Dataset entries
»»

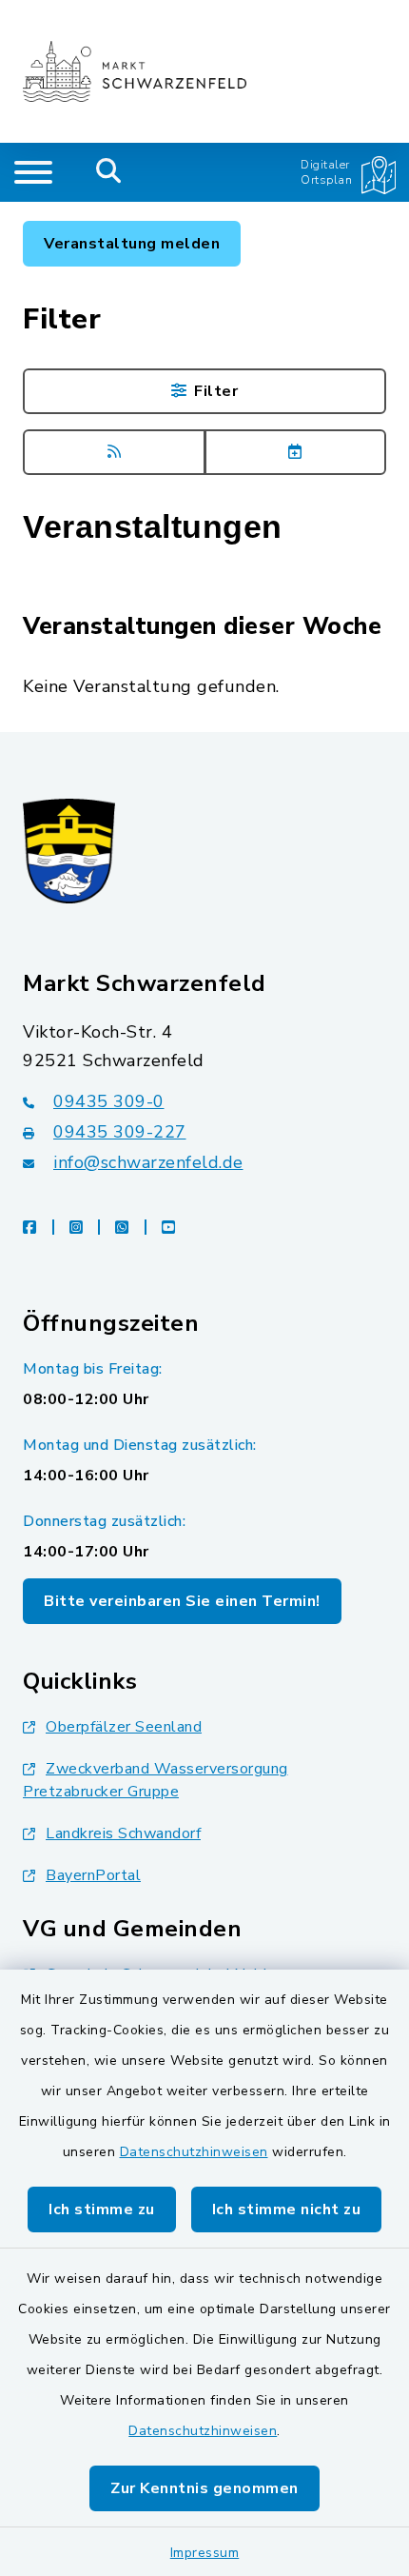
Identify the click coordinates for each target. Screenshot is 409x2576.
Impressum (205, 2553)
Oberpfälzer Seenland (124, 1726)
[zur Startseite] (134, 71)
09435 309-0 (109, 1101)
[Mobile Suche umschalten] (109, 172)
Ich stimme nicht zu (286, 2209)
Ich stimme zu (102, 2209)
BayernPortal (93, 1875)
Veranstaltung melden (132, 243)
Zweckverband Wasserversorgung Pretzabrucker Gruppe (155, 1780)
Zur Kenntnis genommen (204, 2488)
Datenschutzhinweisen (194, 2152)
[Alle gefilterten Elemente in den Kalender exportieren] (295, 452)
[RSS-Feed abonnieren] (114, 452)
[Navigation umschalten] (33, 172)
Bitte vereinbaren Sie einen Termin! (182, 1601)
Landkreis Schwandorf (123, 1833)
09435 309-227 (119, 1131)
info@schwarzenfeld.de (148, 1162)
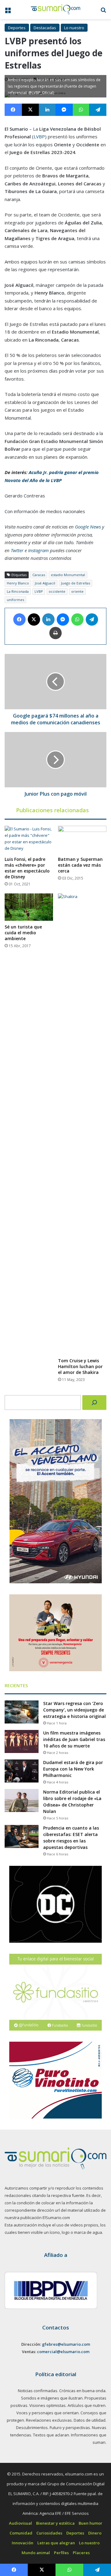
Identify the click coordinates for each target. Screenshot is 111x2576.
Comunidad (21, 2533)
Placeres (81, 2552)
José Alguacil (45, 583)
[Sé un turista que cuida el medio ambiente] (29, 907)
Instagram (38, 550)
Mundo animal (36, 2552)
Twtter (17, 550)
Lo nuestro (74, 27)
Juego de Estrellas (75, 583)
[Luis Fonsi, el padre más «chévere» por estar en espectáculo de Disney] (29, 839)
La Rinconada (18, 591)
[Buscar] (94, 1402)
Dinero (94, 2533)
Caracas (38, 574)
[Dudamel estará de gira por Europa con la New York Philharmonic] (22, 1771)
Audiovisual (20, 2523)
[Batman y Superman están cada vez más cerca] (82, 839)
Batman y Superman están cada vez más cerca (80, 865)
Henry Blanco (18, 583)
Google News (88, 527)
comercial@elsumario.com (63, 2351)
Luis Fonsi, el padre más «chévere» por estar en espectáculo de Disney (27, 868)
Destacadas (45, 27)
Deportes (17, 27)
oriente (77, 591)
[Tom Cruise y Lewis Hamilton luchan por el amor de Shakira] (82, 1124)
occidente (57, 591)
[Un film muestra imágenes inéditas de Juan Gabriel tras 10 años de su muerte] (22, 1741)
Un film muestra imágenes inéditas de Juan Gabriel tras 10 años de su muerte (74, 1739)
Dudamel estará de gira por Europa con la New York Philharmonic (73, 1768)
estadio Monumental (68, 574)
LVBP (39, 136)
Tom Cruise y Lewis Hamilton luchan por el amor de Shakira (80, 1366)
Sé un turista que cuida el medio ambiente (23, 932)
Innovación (22, 2543)
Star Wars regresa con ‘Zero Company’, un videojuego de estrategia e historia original (74, 1709)
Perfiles (61, 2552)
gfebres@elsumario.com (66, 2344)
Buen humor (90, 2523)
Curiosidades (49, 2533)
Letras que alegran (56, 2543)
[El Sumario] (55, 9)
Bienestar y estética (55, 2523)
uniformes (15, 599)
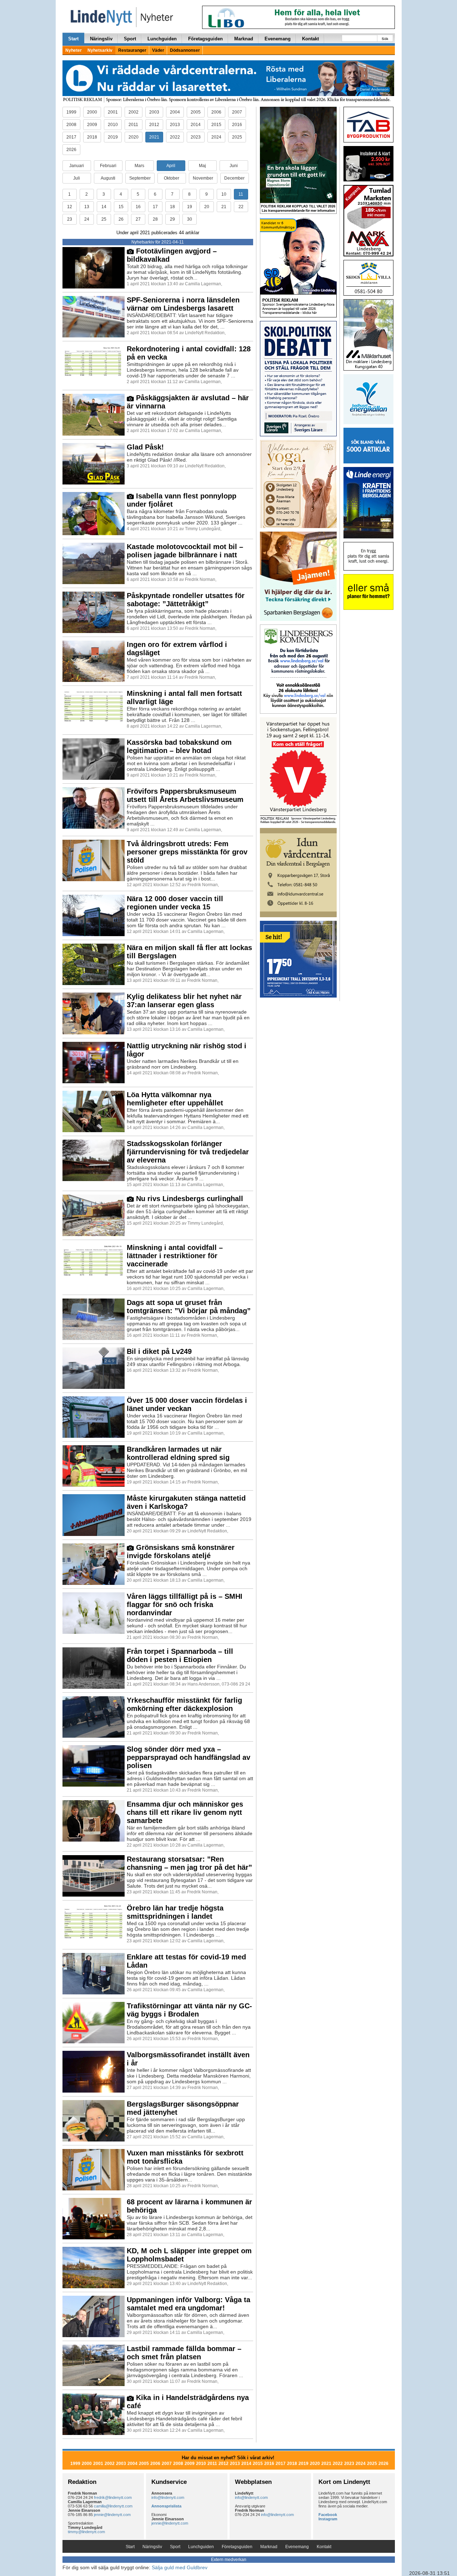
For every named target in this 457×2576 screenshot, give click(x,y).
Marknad (243, 38)
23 (69, 219)
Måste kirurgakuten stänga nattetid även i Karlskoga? (186, 1502)
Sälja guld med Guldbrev (179, 2567)
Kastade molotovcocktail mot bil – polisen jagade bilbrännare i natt (185, 551)
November (203, 178)
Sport (130, 38)
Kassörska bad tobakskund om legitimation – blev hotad (179, 746)
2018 (92, 137)
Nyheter (73, 50)
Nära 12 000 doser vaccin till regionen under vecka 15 (175, 903)
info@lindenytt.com (167, 2497)
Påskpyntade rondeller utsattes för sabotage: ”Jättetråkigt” (186, 600)
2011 (133, 124)
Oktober (171, 178)
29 (172, 219)
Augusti (108, 178)
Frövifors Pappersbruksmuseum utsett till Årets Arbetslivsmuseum (185, 795)
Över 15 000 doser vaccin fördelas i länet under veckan (187, 1404)
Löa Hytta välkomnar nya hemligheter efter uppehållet (175, 1099)
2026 (71, 149)
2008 (71, 124)
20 (206, 206)
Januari (76, 165)
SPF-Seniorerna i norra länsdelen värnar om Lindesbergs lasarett (183, 304)
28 (155, 219)
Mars (139, 165)
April (170, 165)
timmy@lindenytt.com (86, 2532)
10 (223, 194)
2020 (134, 137)
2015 (216, 124)
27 (138, 219)
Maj (202, 165)
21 (223, 206)
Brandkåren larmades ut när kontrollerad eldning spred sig (178, 1453)
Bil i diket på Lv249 (159, 1351)
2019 (113, 137)
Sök (385, 39)
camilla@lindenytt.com (113, 2506)
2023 (196, 137)
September (140, 178)
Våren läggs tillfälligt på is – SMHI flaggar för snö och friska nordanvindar (184, 1604)
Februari (108, 165)
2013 (175, 124)
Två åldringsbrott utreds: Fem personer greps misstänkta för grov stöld (187, 852)
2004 (175, 112)
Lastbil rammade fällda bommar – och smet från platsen (184, 2353)
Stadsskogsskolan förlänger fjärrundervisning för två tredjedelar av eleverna (188, 1152)
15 (121, 206)
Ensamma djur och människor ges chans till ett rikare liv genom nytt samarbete (185, 1812)
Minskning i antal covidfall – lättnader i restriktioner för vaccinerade (175, 1256)
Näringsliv (101, 38)
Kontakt (310, 38)
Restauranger (132, 50)
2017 (71, 137)
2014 (196, 124)
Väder (158, 50)
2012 (154, 124)
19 (189, 206)
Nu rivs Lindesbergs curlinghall (188, 1198)
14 (103, 206)
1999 (71, 112)
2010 (113, 124)
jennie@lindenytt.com (112, 2514)
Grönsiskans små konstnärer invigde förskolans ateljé (181, 1551)
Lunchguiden (162, 38)
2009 (92, 124)
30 (189, 219)
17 (155, 206)
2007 (237, 112)
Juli (76, 178)
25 (103, 219)
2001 (113, 112)
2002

««

Return every line holding the word "Disney" from the records.

[Luis Fonsi, el padre más «chévere» por estar en espectáculo de Disney] (29, 839)
Luis Fonsi, el padre más «chévere» por estar en espectáculo de Disney (27, 868)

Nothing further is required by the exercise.